Start of Data listing

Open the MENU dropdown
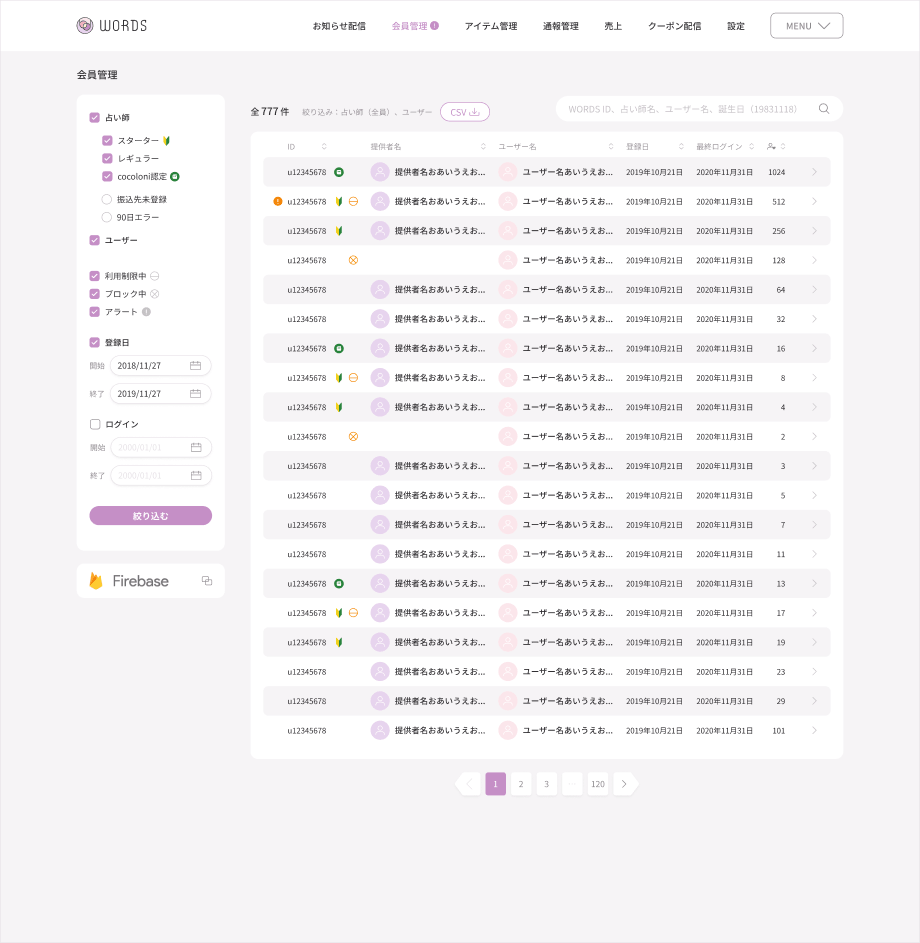The image size is (920, 943). coord(806,26)
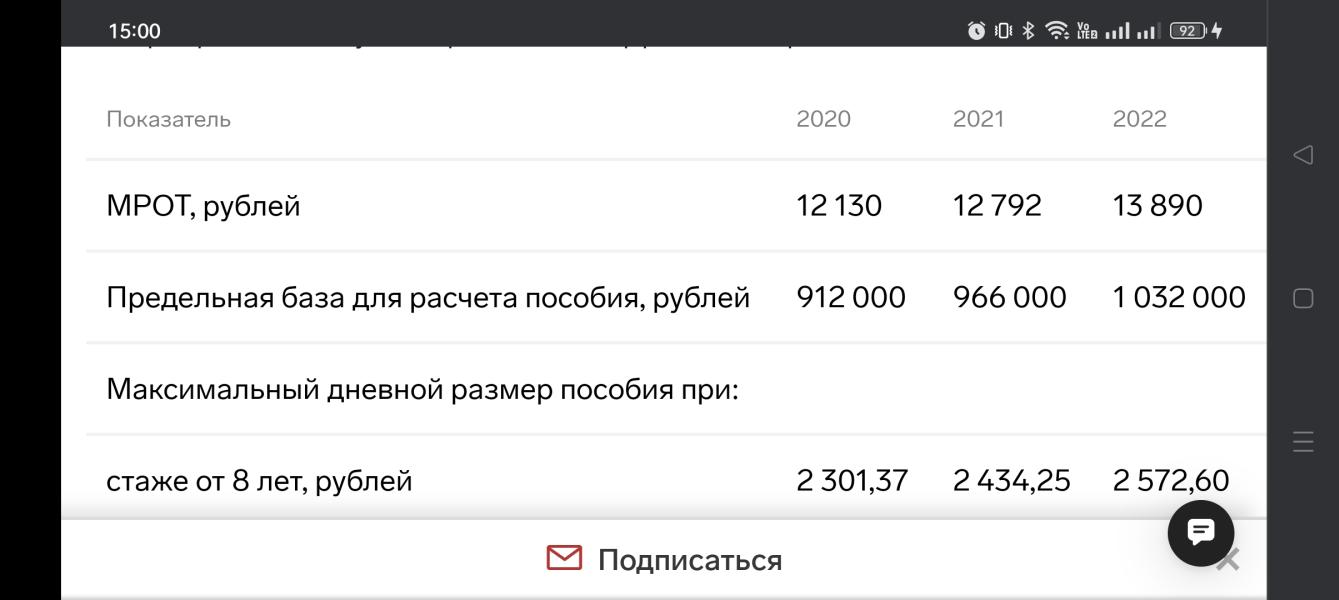The height and width of the screenshot is (600, 1339).
Task: Tap the alarm clock status icon
Action: (x=976, y=31)
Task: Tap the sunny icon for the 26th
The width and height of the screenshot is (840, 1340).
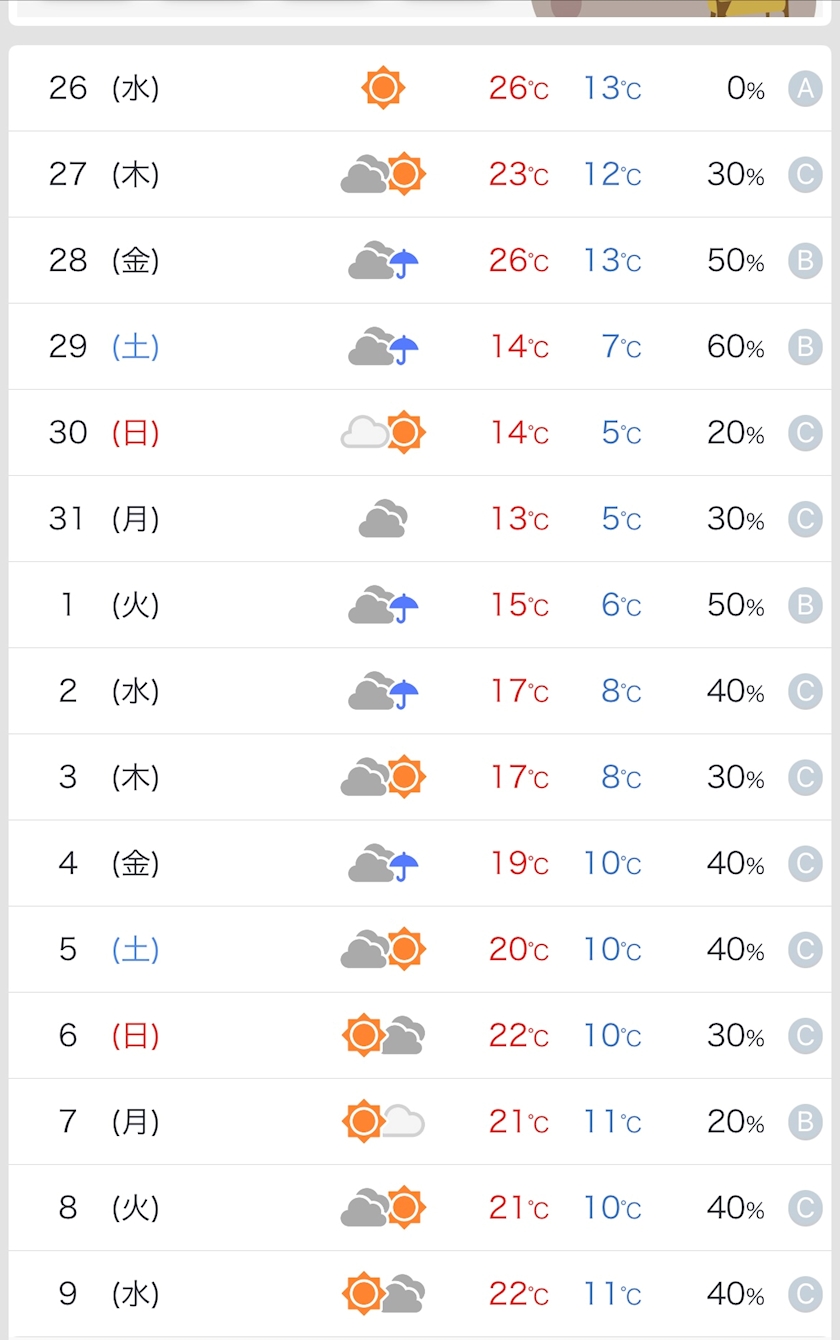Action: pos(383,88)
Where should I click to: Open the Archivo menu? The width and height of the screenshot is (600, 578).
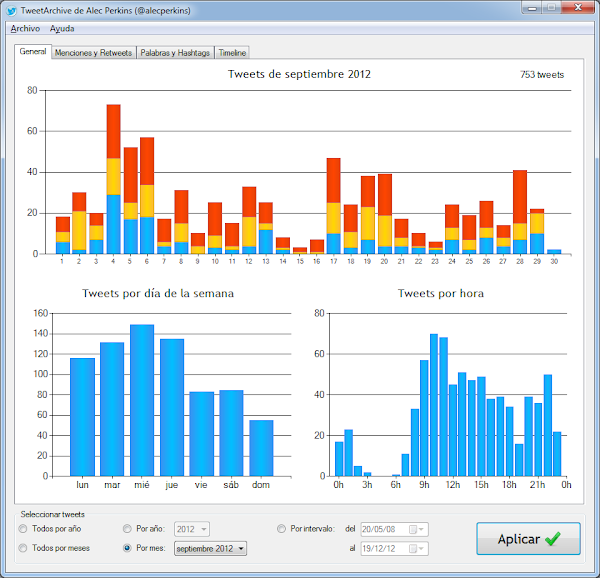coord(25,29)
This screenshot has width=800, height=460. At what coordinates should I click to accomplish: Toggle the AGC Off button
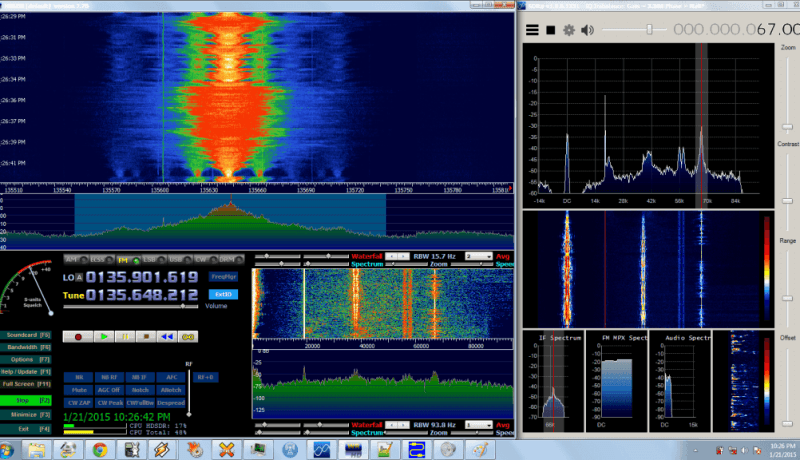[x=109, y=389]
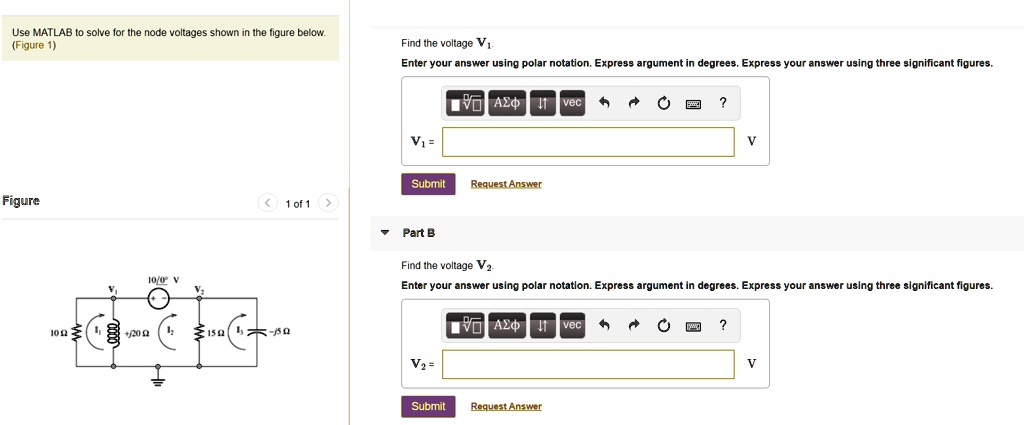
Task: Click Request Answer for V2
Action: [x=506, y=406]
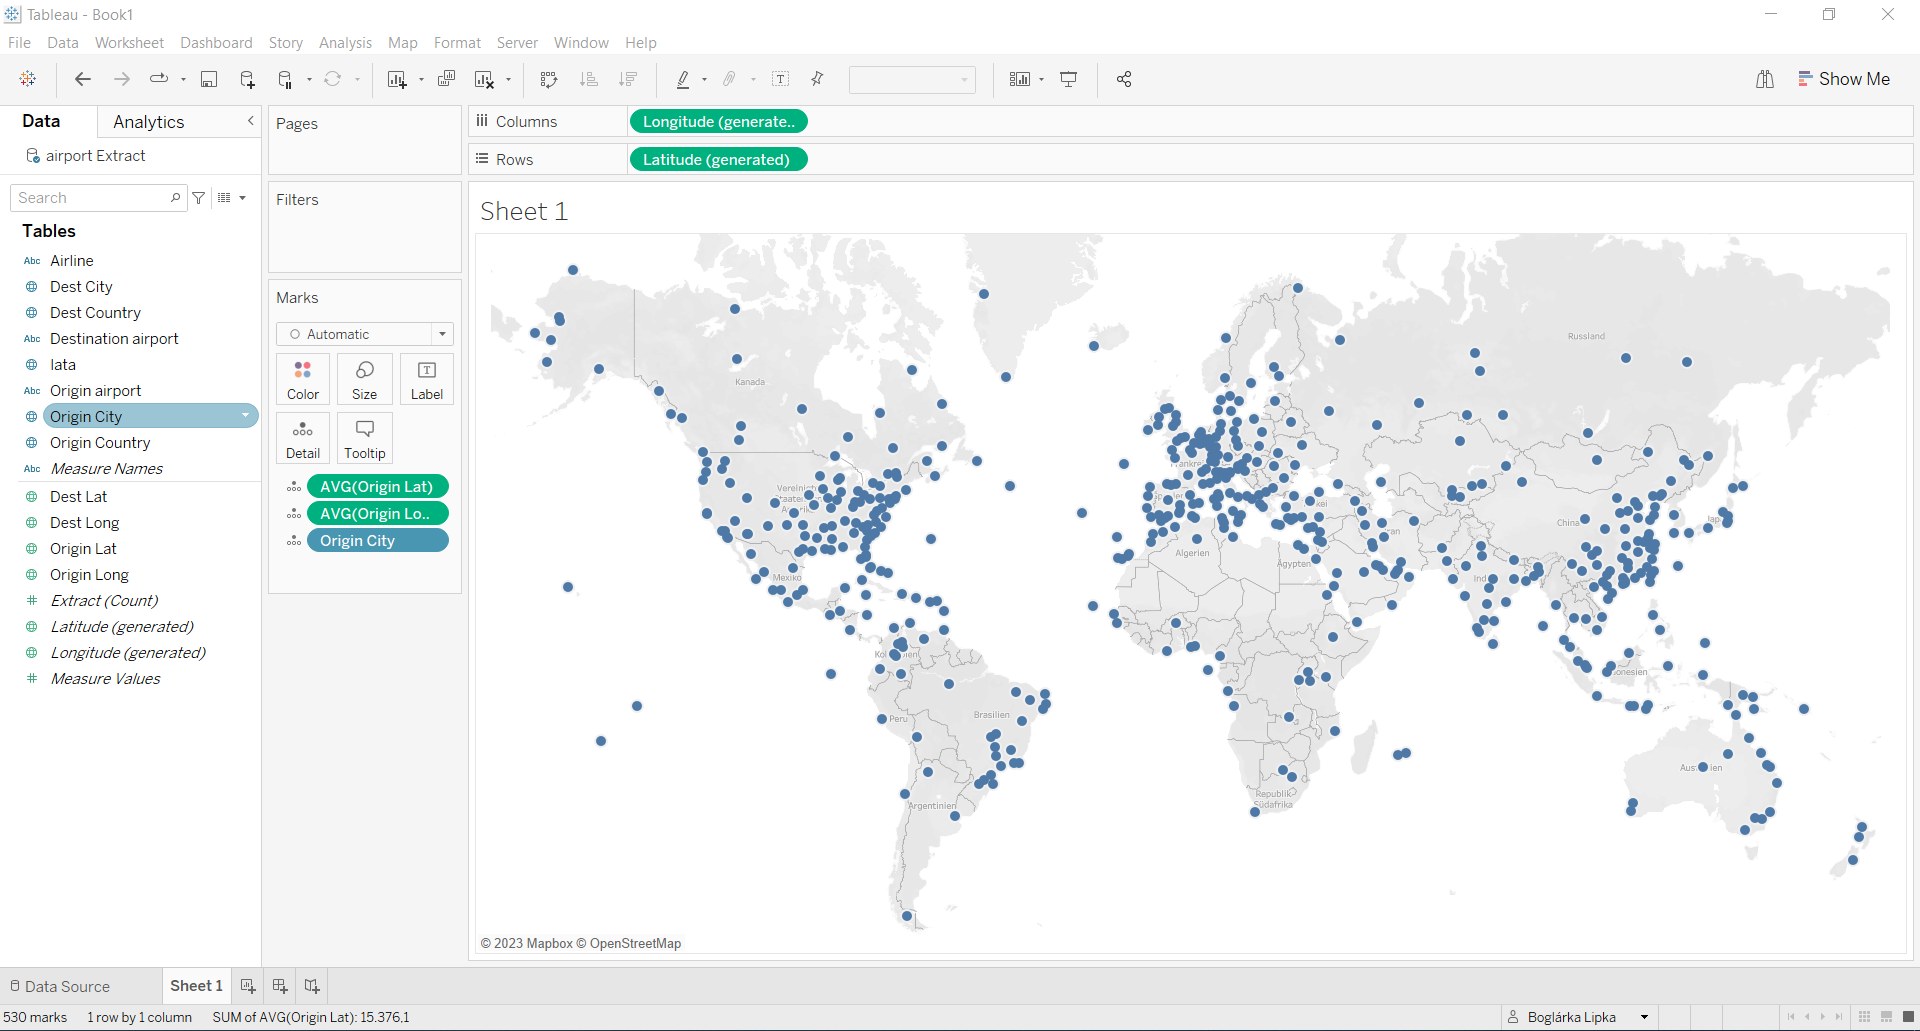This screenshot has width=1920, height=1031.
Task: Open the Size marks card
Action: coord(365,380)
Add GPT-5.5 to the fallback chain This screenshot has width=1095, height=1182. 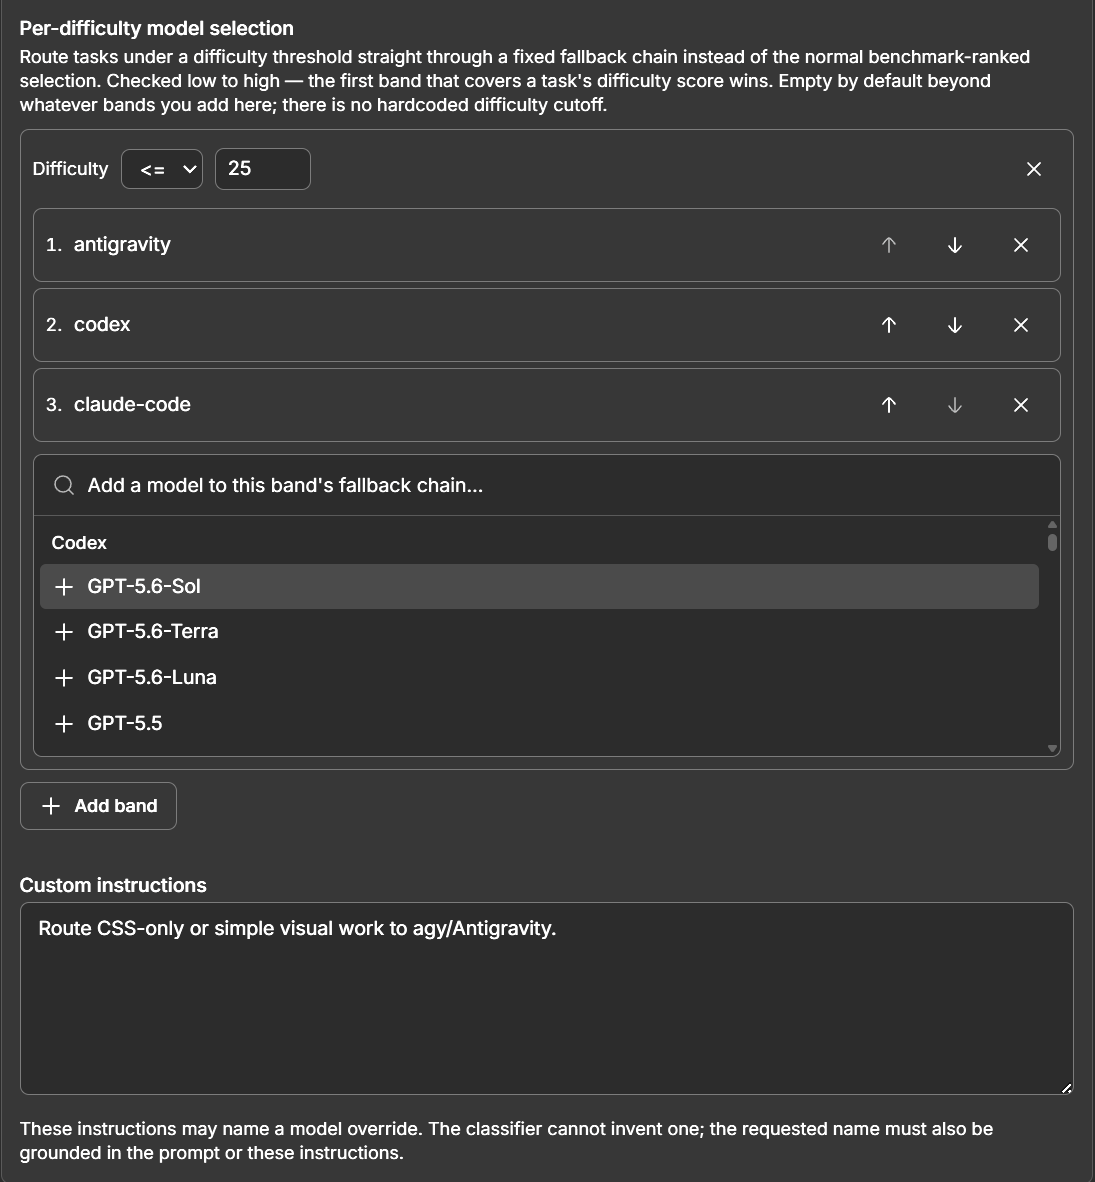(x=539, y=724)
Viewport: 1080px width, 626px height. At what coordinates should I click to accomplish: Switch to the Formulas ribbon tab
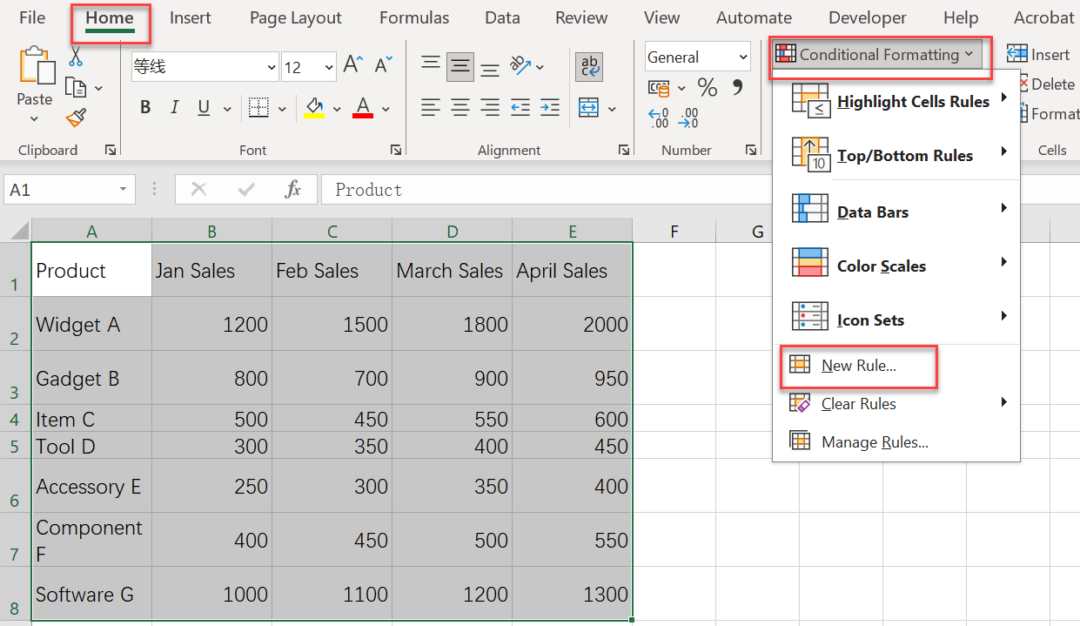pyautogui.click(x=414, y=17)
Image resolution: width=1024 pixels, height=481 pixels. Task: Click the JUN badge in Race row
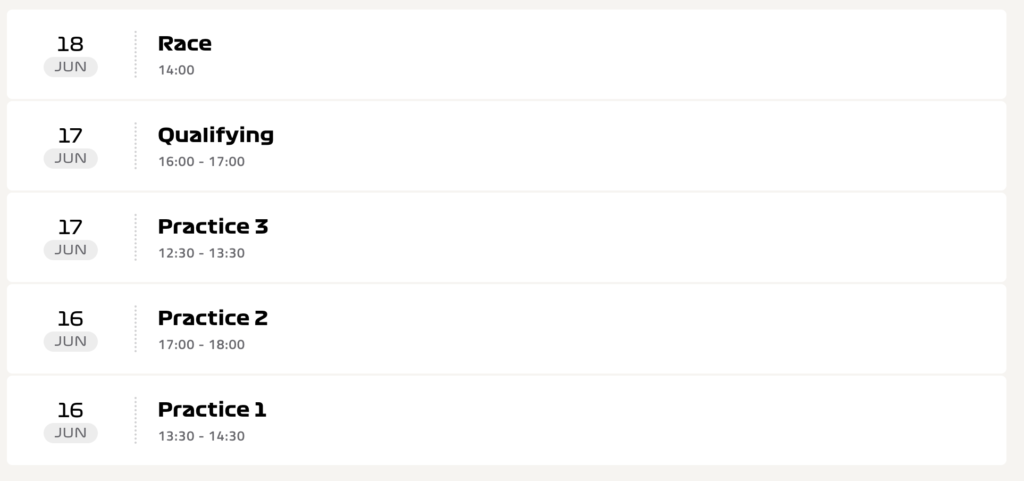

End of Data listing

**Work required:**
With pictures excluded, restate word for word the lines from the one that contains "Viewport: 1080px width, 626px" through the end of the material, inclusive, and nothing more.

**Task solution:**
Viewport: 1080px width, 626px height. At what coordinates should I click to accomplish: Switch to the Formulas ribbon tab
pyautogui.click(x=414, y=17)
Image resolution: width=1024 pixels, height=481 pixels. Task: Click the JUN badge in Race row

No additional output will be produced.